Il entra alors dans la vieille rue Saint-Jacques, se plaça comme l’inconnue l’avait placé la veille. Un instant il ferma les yeux, croyant peut-être, le pauvre fou ! que le baiser de la veille allait une seconde fois brûler ses lèvres. Mais il n’en ressentit que le souvenir. Il est vrai que le souvenir brûlait encore.

Maurice rouvrit les yeux, vit les deux ruelles, l’une à sa droite et l’autre à sa gauche. Elles étaient fangeuses, mal pavées, garnies de barrières, coupées de petits ponts jetés sur un ruisseau. On y voyait des arcades en poutres, des recoins, vingt portes mal assurées, pourries. C’était le travail grossier dans toute sa misère, la misère dans toute sa hideur. Çà et là un jardin, fermé tantôt par des haies, tantôt par des palissades en échalas, quelques-uns par des murs ; des peaux séchant sous des hangars et répandant cette odieuse odeur de tannerie qui soulève le cœur. Maurice chercha, combina pendant deux heures et ne trouva rien, ne devina rien ; dix fois il revint sur ses pas pour s’orienter. Mais toutes ses tentatives furent inutiles, toutes ses recherches infructueuses. Les traces de la jeune femme semblaient avoir été effacées par le brouillard et la pluie.

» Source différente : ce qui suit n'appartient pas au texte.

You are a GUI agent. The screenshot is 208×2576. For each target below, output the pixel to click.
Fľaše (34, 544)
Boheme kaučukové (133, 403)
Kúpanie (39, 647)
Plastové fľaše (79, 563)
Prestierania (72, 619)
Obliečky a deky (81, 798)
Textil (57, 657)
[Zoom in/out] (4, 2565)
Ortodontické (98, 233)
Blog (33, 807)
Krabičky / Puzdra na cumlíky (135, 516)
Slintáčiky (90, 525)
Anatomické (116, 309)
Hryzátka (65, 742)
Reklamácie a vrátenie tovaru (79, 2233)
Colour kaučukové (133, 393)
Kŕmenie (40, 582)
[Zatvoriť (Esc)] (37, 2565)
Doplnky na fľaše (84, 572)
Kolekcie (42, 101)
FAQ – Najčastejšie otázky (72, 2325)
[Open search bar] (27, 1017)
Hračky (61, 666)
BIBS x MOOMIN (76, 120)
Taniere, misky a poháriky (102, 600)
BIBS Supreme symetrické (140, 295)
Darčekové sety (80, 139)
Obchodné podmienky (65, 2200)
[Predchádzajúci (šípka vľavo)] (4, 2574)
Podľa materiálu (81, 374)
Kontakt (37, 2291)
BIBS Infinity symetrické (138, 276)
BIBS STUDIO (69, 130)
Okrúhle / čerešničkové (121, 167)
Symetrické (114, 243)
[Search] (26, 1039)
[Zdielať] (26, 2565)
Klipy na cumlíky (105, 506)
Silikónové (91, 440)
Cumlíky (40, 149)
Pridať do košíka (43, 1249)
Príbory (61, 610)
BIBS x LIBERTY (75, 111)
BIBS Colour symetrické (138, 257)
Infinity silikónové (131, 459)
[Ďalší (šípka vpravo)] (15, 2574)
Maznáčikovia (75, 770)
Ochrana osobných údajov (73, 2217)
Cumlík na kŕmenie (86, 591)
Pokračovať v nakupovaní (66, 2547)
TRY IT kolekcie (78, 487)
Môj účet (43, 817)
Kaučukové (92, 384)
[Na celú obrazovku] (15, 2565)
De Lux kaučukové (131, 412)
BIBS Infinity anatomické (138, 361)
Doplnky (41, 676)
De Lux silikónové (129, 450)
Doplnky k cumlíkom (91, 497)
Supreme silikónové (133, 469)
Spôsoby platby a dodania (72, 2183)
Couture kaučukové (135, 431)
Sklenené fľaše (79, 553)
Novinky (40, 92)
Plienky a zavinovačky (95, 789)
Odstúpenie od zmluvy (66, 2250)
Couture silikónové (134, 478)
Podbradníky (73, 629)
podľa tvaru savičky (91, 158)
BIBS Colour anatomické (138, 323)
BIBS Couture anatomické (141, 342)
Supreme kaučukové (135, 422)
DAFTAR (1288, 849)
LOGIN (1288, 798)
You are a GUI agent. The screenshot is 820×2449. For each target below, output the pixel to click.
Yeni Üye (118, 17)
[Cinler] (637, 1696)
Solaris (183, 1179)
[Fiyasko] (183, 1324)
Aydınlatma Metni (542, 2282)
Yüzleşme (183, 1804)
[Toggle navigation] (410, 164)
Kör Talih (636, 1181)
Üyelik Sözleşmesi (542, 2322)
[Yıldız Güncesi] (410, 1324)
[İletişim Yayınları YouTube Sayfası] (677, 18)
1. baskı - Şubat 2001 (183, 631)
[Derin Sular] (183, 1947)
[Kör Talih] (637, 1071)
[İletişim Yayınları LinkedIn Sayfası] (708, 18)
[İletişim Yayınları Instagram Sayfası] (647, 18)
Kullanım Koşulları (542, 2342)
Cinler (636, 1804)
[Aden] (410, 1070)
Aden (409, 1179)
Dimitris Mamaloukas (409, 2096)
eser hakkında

— Allons, se dit Maurice, j’ai rêvé. Ce cloaque ne peut avoir un instant servi de retraite à ma belle fée de cette nuit.

Il y avait dans ce républicain farouche une poésie bien autrement réelle que dans son ami aux quatrains anacréontiques, puisqu’il rentra sur cette idée, pour ne pas ternir l’auréole qui éclairait la tête de son inconnue. Il est vrai qu’il rentra désespéré.

— Adieu ! dit-il, belle mystérieuse : tu m’as traité en sot ou en enfant. En effet, serait-elle venue ici avec moi si elle y demeurait ? Non ! elle n’a fait qu’y passer, comme un cygne sur un marais infect. Et, comme celle de l’oiseau dans l’air, sa trace estinvisible.

CHAPITRE VI

Le temple



L e même jour, à la même heure où Maurice, douloureusement désappointé, repassait le pont de la Tournelle, plusieurs municipaux, accompagnés de Santerre, commandant de la garde nationale parisienne, faisaient une visite sévère dans la tour du Temple, transformée en prison depuis le 13 août 1792.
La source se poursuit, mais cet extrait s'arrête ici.